2 Replies Latest reply on Oct 21, 2010 1:40 PM by douglas125

    Indexes in Kernel's


      I want to count some array which have 40000 items. But I'm thinking of it like 2 dimensional(200x200). So I set the   globalThreads[0] = 200;
        localThreads[0] = 200. Then using the simple logic, I calculating index in kernel like: 

      uint tid = get_global_id(0);
       uint lid = get_local_id(0);

      const uint range=200;

      index= tid*range+lid;

      But seems that it wrong idea. What's wrong in my logic? 

        • Indexes in Kernel's

          I don't know exactly what you want to do here, but if you just want each work-item to access an element, without using local memory in any particular way, then what you want is a 2D NDRange globally. What you seem to have done is create a 1D range with 200 work-items in total, with one work-group of size 200. What you should rather do is create a 200x200 2D NDRange globally. The local size is determined based on performance. Since you're not using a power-of-two size, it's probably going to be sub-optimal, but you could use a local size of say 10x10.

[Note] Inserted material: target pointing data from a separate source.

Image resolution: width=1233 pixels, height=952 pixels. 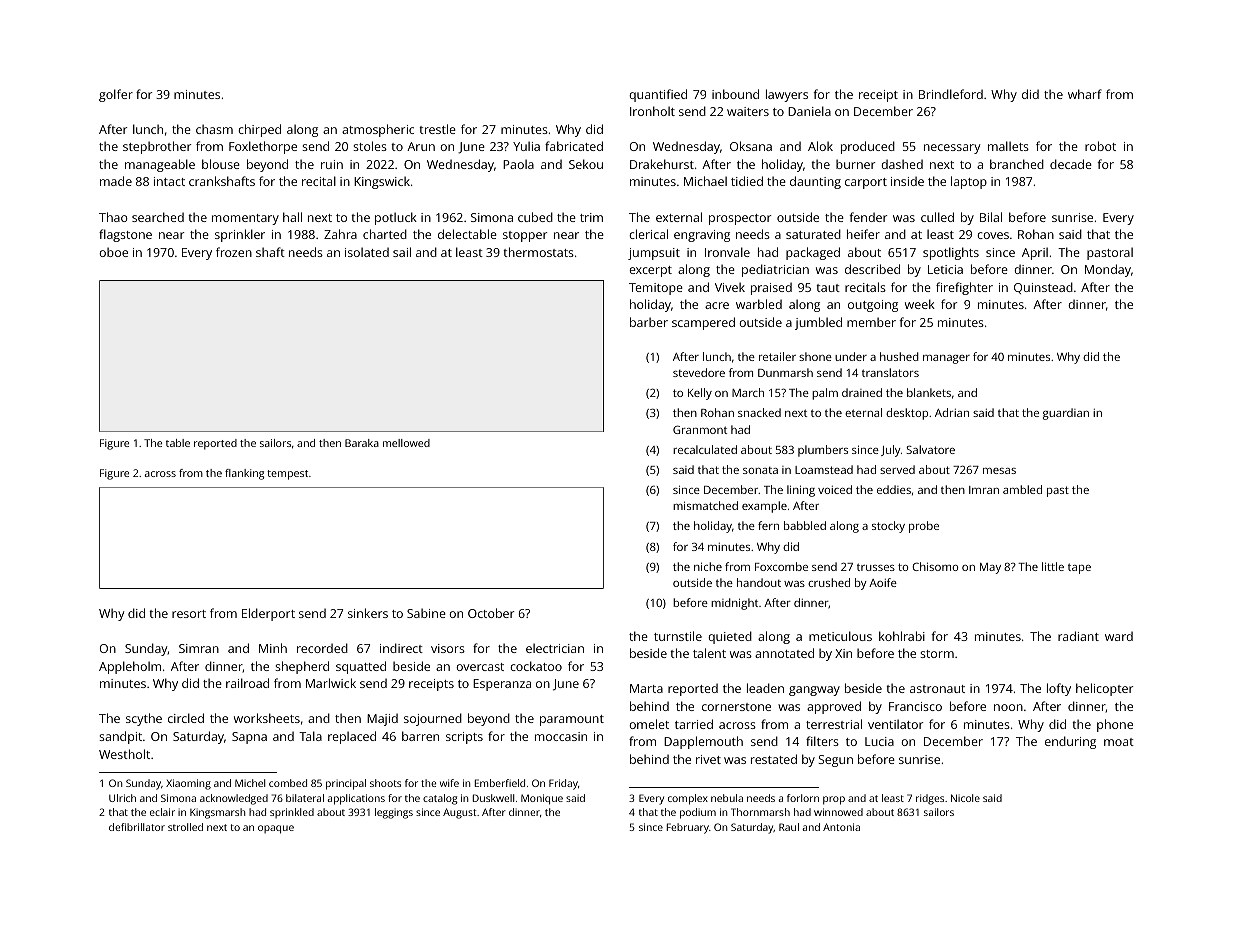 What do you see at coordinates (542, 799) in the screenshot?
I see `Monique` at bounding box center [542, 799].
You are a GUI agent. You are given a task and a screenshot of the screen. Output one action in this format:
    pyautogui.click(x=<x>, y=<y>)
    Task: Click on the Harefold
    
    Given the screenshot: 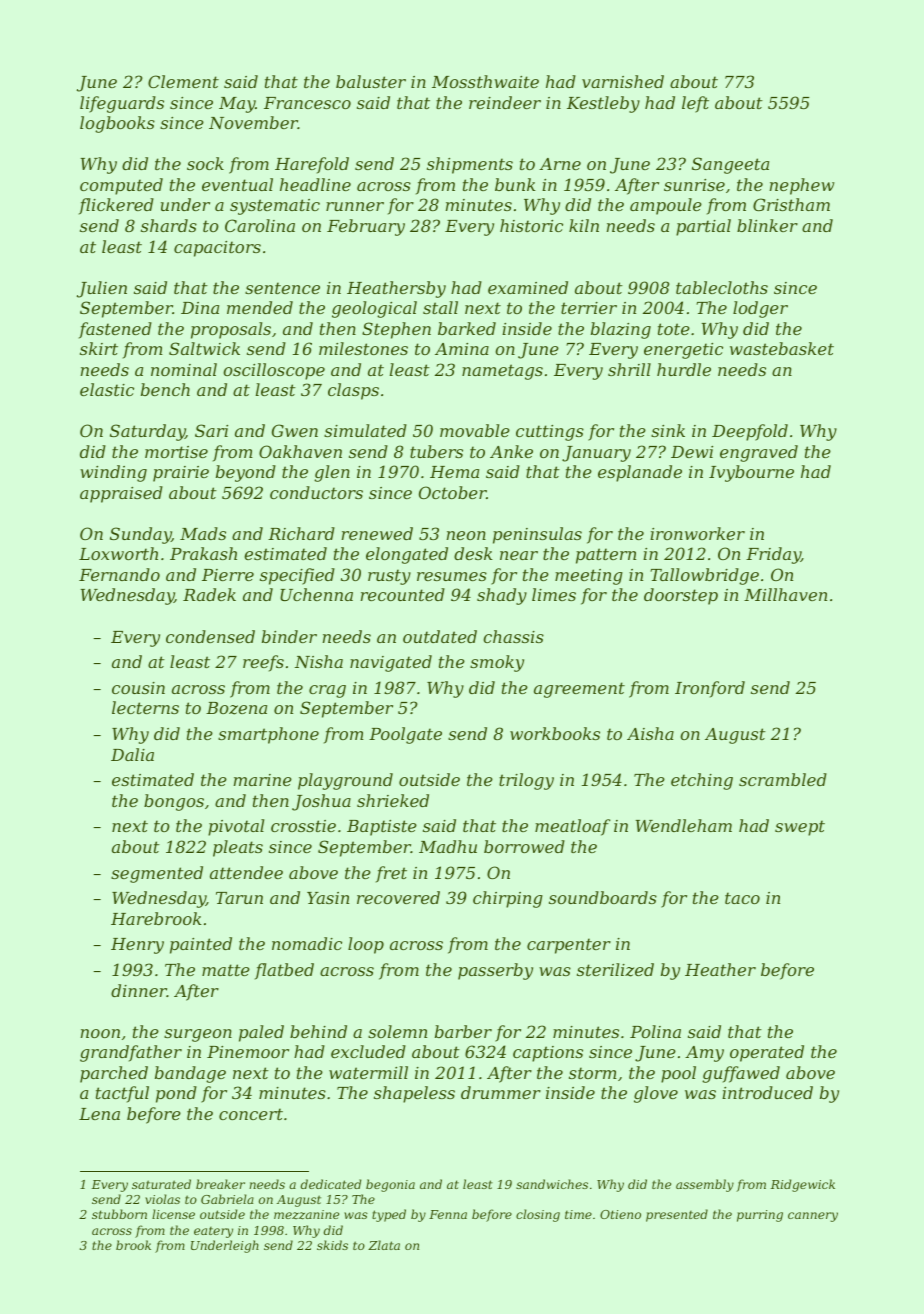 What is the action you would take?
    pyautogui.click(x=312, y=165)
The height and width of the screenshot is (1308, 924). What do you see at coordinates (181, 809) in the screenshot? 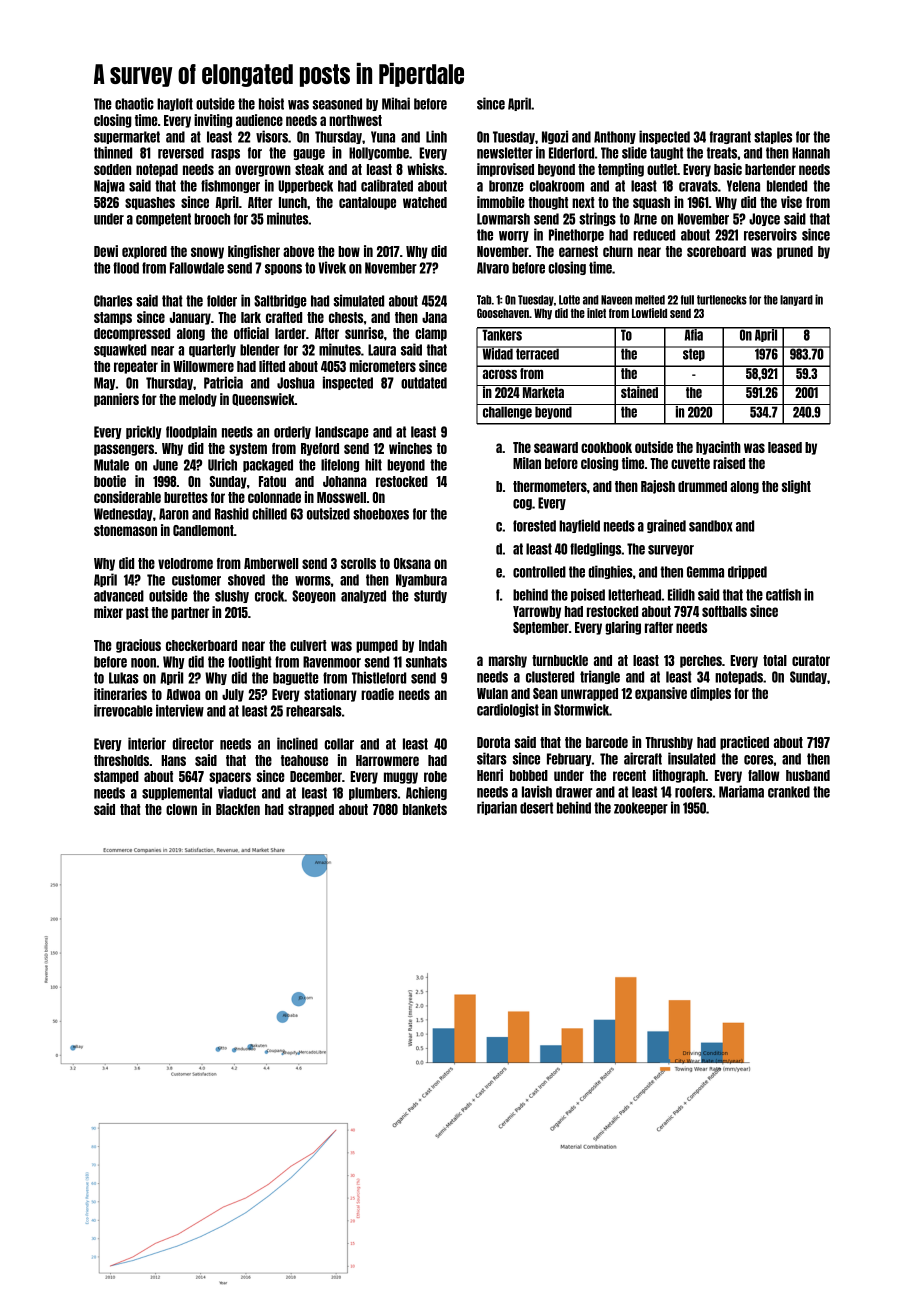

          So you'd have something like:

          uint gidx = get_global_id(0);

          uint gidy = get_global_id(1);

          uint range = get_global_size(0);

          index = gidy * range + gidx;

            • Indexes in Kernel's

              I think what you mean is to use a work dimension of two:

              Use EnqueueNDRangeKernel using GlobalWorkSize = {200, 200}

              Then inside the kernel use

              int tid = get_global_id(0);

              int lid = get_global_id(1);

              ind = tid*200+lid;


              Roughly speaking, the local workgroup is a subdivision of the global workgroup. Refer to the OpenCL architecture in Khronos Spec.